On one hand, I am unambiguously pro-web as a platform for software distribution. Putting aside whether the web allows for good software, you can run web apps on just about any computer, you can usually run them in a matter of seconds, and – given the App Store model that dominates mobile and is slowly taking over desktop – it will soon be one of the only free-as-in-speech software ecosystems.
On the other hand, browsers are pretty shit at providing native-like app experiences, particularly on mobile. At best you get an app that’s ravenously RAM-hungry and has an Uncanny Valley-resemblance to native apps. Nobody makes a web app because they think it will be better than a native app; they make the web app because the alternative is no app at all.

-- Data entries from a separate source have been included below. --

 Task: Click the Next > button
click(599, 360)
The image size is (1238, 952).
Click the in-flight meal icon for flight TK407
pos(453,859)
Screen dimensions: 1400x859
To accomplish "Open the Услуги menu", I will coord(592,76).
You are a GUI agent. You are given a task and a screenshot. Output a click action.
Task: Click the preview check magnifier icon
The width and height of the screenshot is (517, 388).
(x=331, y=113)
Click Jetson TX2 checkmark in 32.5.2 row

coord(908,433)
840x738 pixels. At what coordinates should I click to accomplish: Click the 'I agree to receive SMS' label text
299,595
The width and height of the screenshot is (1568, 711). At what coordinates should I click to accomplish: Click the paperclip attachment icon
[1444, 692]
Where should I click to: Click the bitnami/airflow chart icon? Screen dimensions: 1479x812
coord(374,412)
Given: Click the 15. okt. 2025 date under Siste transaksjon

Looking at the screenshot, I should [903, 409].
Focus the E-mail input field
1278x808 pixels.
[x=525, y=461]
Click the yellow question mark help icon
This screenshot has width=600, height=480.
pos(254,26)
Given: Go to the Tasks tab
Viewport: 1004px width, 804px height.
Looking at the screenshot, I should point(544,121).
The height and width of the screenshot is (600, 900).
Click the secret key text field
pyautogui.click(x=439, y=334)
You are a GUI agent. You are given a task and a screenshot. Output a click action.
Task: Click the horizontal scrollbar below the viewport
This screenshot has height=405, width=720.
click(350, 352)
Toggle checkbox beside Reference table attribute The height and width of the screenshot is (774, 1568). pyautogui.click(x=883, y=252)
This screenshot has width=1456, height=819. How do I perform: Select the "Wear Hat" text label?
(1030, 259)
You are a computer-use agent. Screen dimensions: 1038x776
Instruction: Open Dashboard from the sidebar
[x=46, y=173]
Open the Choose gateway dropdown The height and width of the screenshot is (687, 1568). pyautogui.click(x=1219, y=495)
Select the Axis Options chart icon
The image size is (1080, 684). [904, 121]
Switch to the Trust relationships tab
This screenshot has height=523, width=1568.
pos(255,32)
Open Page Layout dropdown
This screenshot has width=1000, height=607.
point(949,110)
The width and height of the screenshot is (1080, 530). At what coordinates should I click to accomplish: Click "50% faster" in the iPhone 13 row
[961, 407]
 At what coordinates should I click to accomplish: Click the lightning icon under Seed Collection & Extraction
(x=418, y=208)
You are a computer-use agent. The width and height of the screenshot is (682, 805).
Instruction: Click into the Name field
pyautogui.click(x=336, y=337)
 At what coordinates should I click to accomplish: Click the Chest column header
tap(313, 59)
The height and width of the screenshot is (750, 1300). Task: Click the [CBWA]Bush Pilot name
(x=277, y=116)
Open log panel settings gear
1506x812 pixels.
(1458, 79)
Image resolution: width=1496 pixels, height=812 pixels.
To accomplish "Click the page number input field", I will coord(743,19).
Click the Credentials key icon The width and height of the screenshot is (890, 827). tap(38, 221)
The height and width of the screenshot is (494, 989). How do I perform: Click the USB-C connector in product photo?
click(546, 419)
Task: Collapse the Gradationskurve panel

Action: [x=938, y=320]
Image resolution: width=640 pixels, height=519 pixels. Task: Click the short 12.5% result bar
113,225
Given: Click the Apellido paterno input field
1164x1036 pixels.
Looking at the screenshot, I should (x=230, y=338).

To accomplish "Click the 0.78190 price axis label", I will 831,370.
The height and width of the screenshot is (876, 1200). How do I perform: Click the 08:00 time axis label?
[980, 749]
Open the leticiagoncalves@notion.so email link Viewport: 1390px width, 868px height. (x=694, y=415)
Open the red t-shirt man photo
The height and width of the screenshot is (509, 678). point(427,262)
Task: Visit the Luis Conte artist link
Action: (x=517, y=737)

The root of my discomfort, I think, is that so much of the web software I have written has been a futile attempt to simulate the feel of native apps. I’m not talking about stuff like Electron, Cordova, React Native, etc – I’ve never even used them – I mean at a much lower level: modals, tooltips, notifications, dropdowns. In other words: interactivity & state.
I recognize that this is a pretty extreme position to take; after all, half of these have been a part of the web since the DHTML era and have established web-first design patterns associated with them. But I think the early introduction of non-navigational interactivity stunted the development of the web as its own medium, just as the introduction of “talkies” stunted the development of film as a visual medium.